Plakans L., Gebril A., Bilki Z.

LANGUAGE TESTING, vol.36, no.2, pp.161-179, 2019 (AHCI) identifier identifier

  • Publication Type: Article / Article
  • Volume: 36 Issue: 2
  • Publication Date: 2019
  • Doi Number: 10.1177/0265532216669537
  • Journal Name: LANGUAGE TESTING
  • Journal Indexes: Arts and Humanities Citation Index (AHCI), Social Sciences Citation Index (SSCI), Scopus
  • Page Numbers: pp.161-179
  • Keywords: Accuracy, complexity, fluency, integrated assessment, validity, GRAMMATICAL COMPLEXITY, LINGUISTIC ACCURACY, 2ND-LANGUAGE, LANGUAGE, STUDENTS, FEATURES, TASKS, EAP, CAF
  • TED University Affiliated: Yes


The present study investigates integrated writing assessment performances with regard to the linguistic features of complexity, accuracy, and fluency (CAF). Given the increasing presence of integrated tasks in large-scale and classroom assessments, validity evidence is needed for the claim that their scores reflect targeted language abilities. Four hundred and eighty integrated writing essays from the Internet-based Test of English as a Foreign Language (TOEFL) were analyzed using CAF measures with correlation and regression to determine how well these linguistic features predict scores on reading-listening-writing tasks.
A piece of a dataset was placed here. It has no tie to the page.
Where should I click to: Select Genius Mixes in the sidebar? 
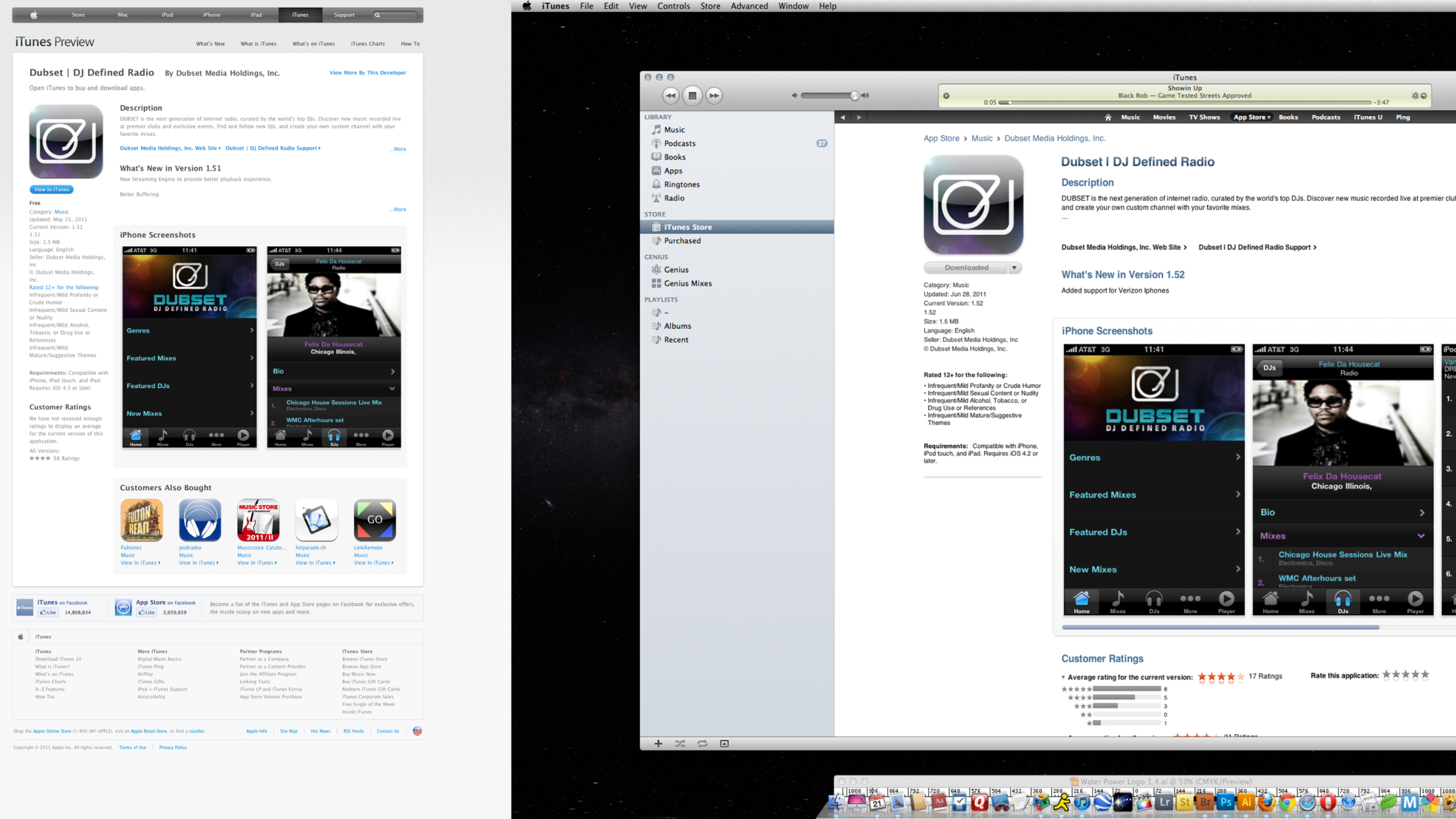(x=687, y=283)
The results indicate a cumulative impact on scores from these three features. Fluency was found to be the strongest predictor of integrated writing scores. Analysis of error type revealed that morphological errors contributed more to the regression statistic than syntactic or lexical errors. Complexity was significant but had the lowest correlation to score across all variables.